__DATA EXTRACTS__.
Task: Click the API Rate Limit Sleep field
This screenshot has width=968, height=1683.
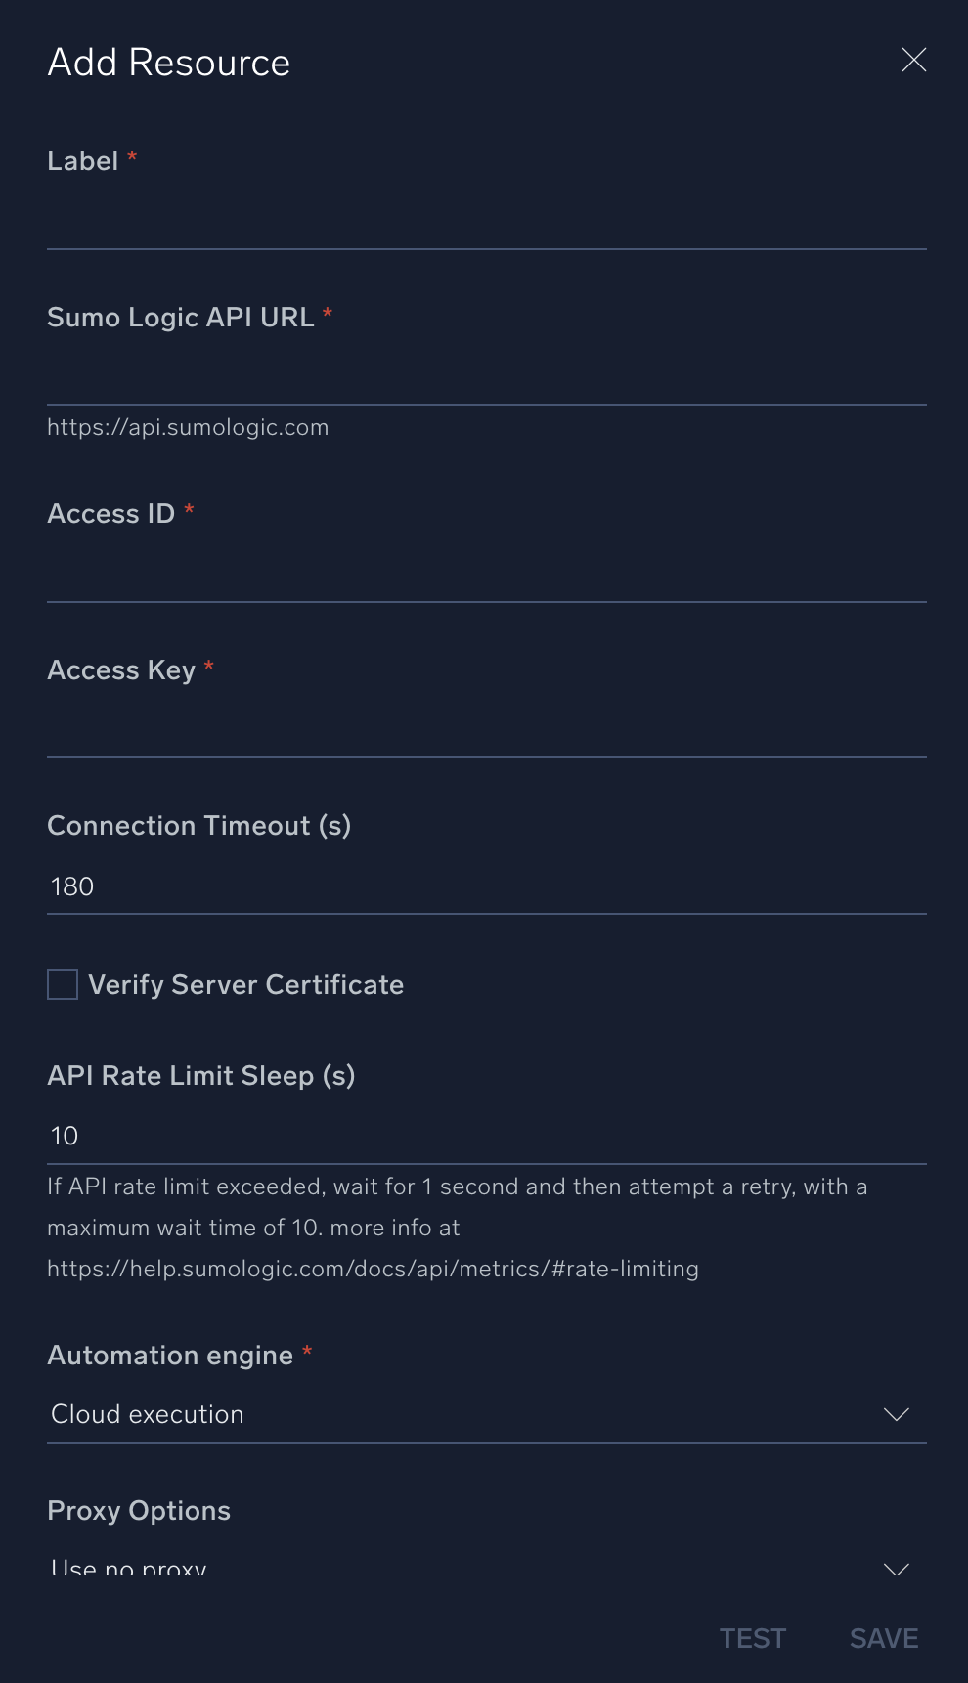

==

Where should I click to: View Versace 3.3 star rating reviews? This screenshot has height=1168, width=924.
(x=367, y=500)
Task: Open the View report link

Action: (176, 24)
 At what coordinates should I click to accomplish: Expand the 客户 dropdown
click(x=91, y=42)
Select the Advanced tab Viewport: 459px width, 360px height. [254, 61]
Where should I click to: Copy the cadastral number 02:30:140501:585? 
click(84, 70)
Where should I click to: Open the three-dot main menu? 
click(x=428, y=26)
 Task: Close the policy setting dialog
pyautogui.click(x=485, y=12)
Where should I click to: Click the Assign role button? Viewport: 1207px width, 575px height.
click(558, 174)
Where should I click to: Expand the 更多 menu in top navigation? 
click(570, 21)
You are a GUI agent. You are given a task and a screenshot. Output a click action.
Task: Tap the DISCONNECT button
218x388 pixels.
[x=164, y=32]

__AIM OF THE TASK__. Every line above from the line with "Task: Click the API Rate Limit Sleep field" to the line with "This screenshot has width=968, height=1683." is wanted, ends included; write them out exactly and add no other line.

__RESULT OF THIS TASK__.
Task: Click the API Rate Limit Sleep field
This screenshot has width=968, height=1683.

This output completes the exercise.